# Open Mics



## Deleted member 2626 (Jul 5, 2015)

Don't believe there is a dump for these yet. Figured I'd start one and see how many we can get posted on here. Open mics open to anyone music and or poetry? I know two in PA. Olga's in small town Coudersport Thursday evenings. And one in Harrisburg at midtown cafe Thursdays and Fridays. I haven't been to either. But just past through coudersport yesterday hitching. Most of ones I find are not exactly alternative or out there music like I'm into and write. Any good I guess, punk and open minded open mics to mention?


----------



## Tude (Jul 5, 2015)

Interesting post. We used to have some bars here that had this and not being "kareoke" places. Years ago most of the bars - even the little bars - I went too had local bands in them - not so much anymore. When I was bartending - my bar business and patronship was up. No bands etc - it got stale real quick. Used to be a place here not long ago here that was open mic for reading/poetry. It was a cool co-op restaurant.


----------



## Deleted member 2626 (Jul 5, 2015)

Tude your up in buffalo right or somewhere in new York? Not sure but may head up to NY tomorrow


----------



## Tude (Jul 5, 2015)

I am Rochester NY - bought an hour and a half from buffalo. Let me know - I am a couch surfing person  I will PM you my phone number.


----------



## Deleted member 2626 (Jul 5, 2015)

Oh gotcha now. Right on


----------



## Andrea Van Scoyoc (Jul 5, 2015)

Any place in my neck of the woods that had it at one time, no longer does.

There's one place that has it, but it's an art gallery that gouges artists to set up there and display their works, so I don't support any event they host.
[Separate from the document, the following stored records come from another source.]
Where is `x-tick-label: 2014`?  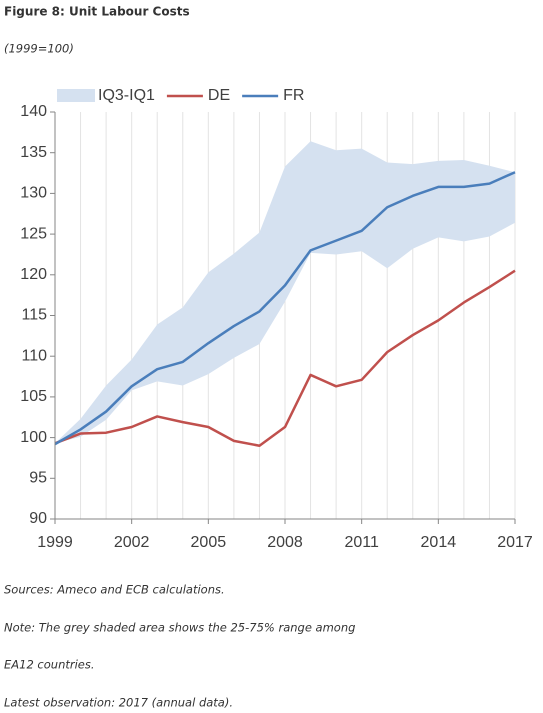
x-tick-label: 2014 is located at coordinates (439, 542).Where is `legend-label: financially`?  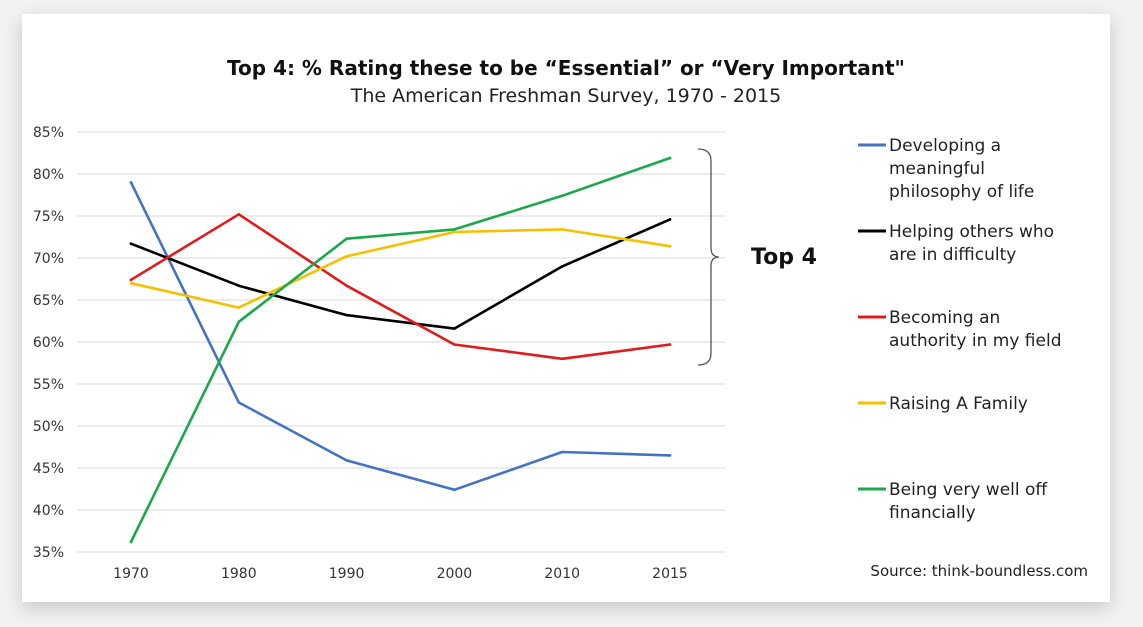
legend-label: financially is located at coordinates (932, 513).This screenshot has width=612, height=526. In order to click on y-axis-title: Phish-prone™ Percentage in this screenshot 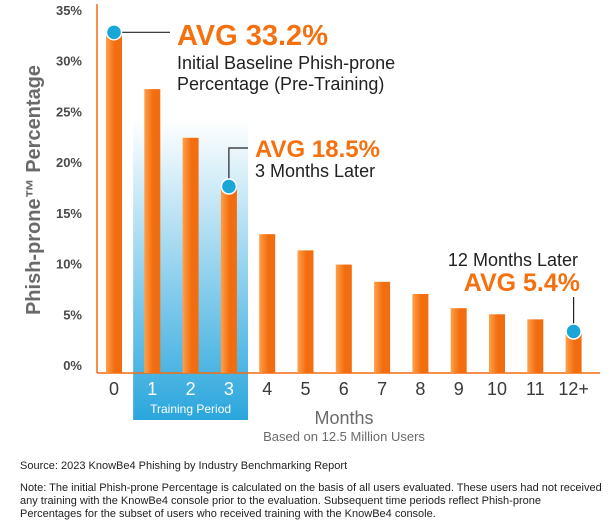, I will do `click(34, 190)`.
Wish I had a place...I'd host poetry every weekend.


----------



## Kal (Jul 5, 2015)

Andrea Van Scoyoc said:


> Any place in my neck of the woods that had it at one time, no longer does.
> 
> There's one place that has it, but it's an art gallery that gouges artists to set up there and display their works, so I don't support any event they host.
> 
> Wish I had a place...I'd host poetry every weekend.


Cool


----------